The Superior Electrical Conductivity and Anodic Stability of Vanadium-Doped Ti4O7

Abstract

The effectiveness of Magnéli phase titanium oxides (Ti n O2n−1, 4 ≤ n ≤ 10), promising alternatives to carbon-based materials in aqueous electrochemical technologies, is limited by their instability at strongly oxidizing electrode potentials. Ti4O7 and Ti5O9, the most electrically-conductive Ti n O2n−1, passivate in the harsh conditions demanded by fuel cells, batteries, and devices for the electrochemical treatment of water. Among other properties relevant to electrodes, doping of Ti n O2n−1 with transitional metals vanadium, chromium, and iron improves the oxidation stability as demonstrated by higher onset temperatures in the thermograms of doped Ti4O7 heated in air.
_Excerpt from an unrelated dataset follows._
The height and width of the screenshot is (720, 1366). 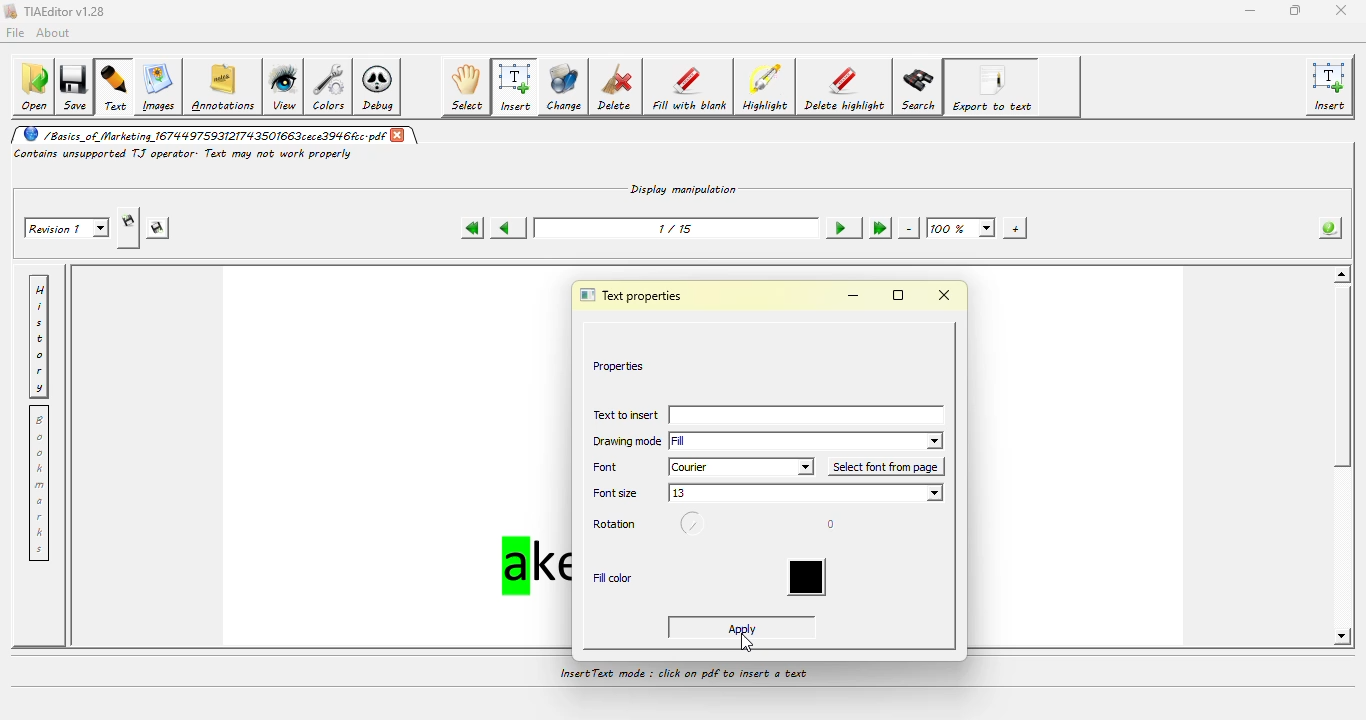 I want to click on Properties, so click(x=619, y=365).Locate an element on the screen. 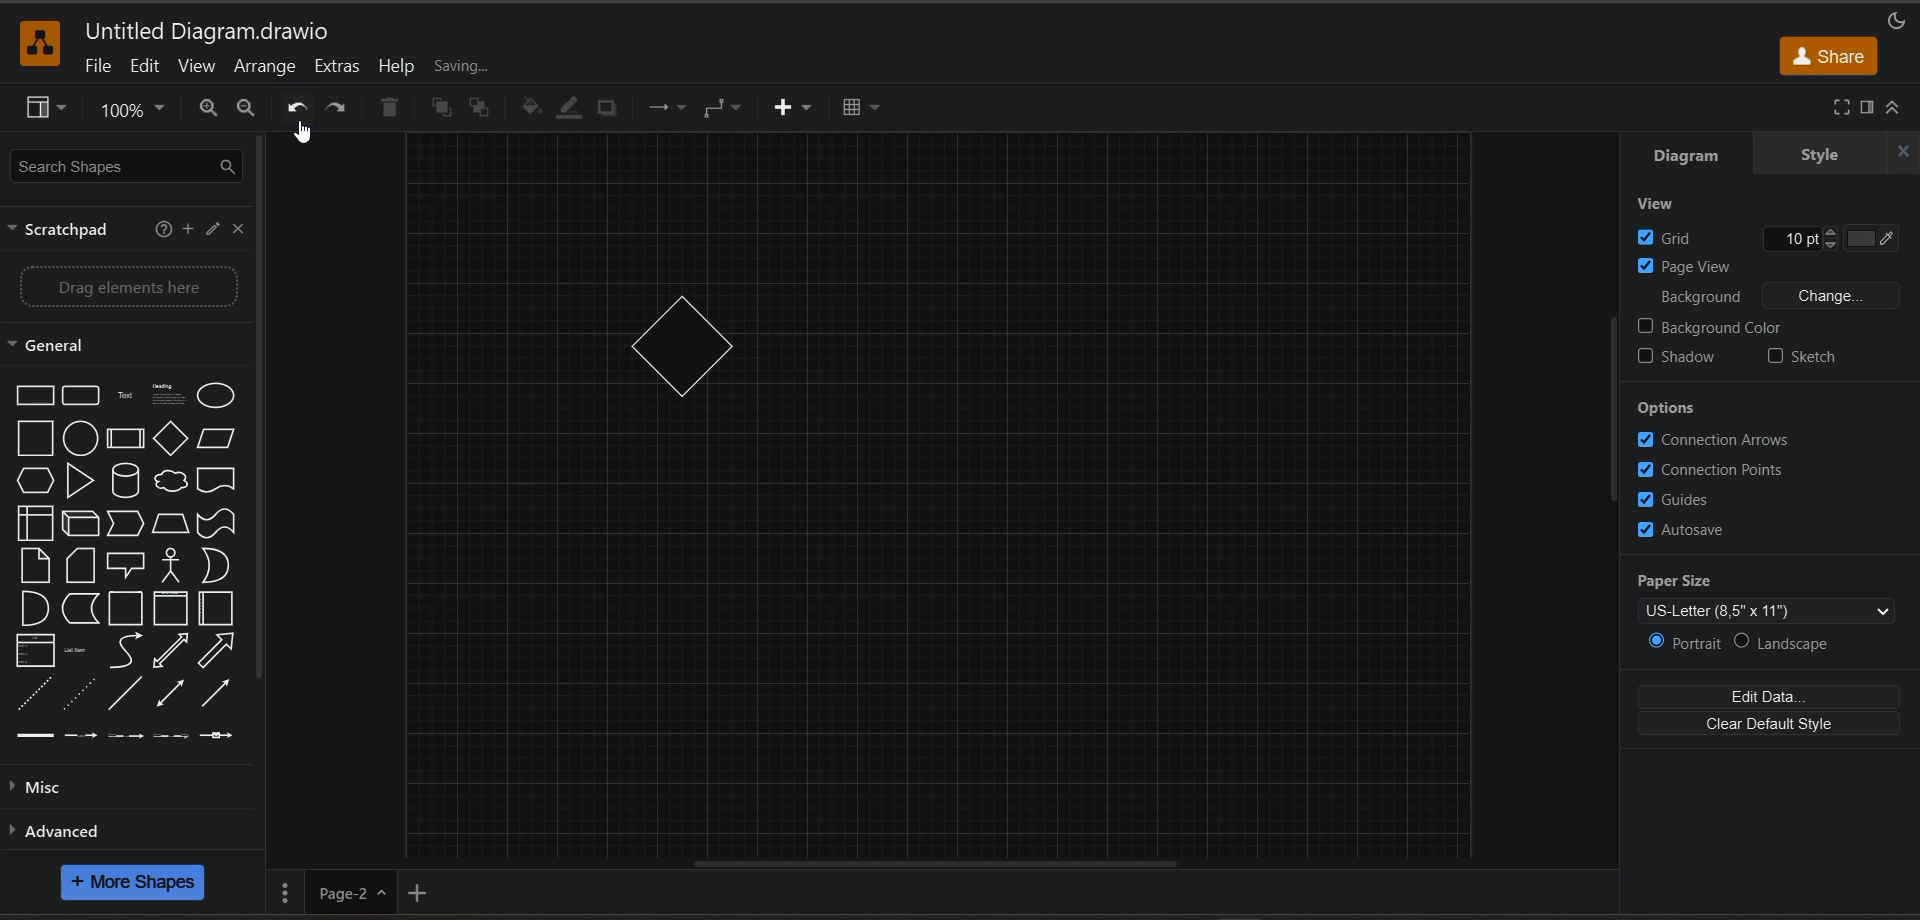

To investigate the influence of doping on their anodic stability, disk electrodes of Ti4O7 doped with V, Cr, and Fe were investigated by electrochemical accelerated life testing (ALT). These disks, prepared by high-temperature H2 reduction of nominally 2 at% doped titanium(IV) oxide (TiO2), were characterized by scanning electron microscopy (SEM), energy-dispersive X-ray (EDX) spectroscopy, X-ray fluorescence (XRF), X-ray photoelectron spectroscopy (XPS), powder X-ray diffraction (PXRD), the 4-point probe method, cyclic voltammetry (CV), Tafel plot analysis, and electrochemical impedance spectroscopy (EIS). V- and Fe-doping are shown to improve the electrical conductivity and V-doping is demonstrated to improve the anodic stability as measured by the mean time-to-failure (TTF) during electrochemical ALT.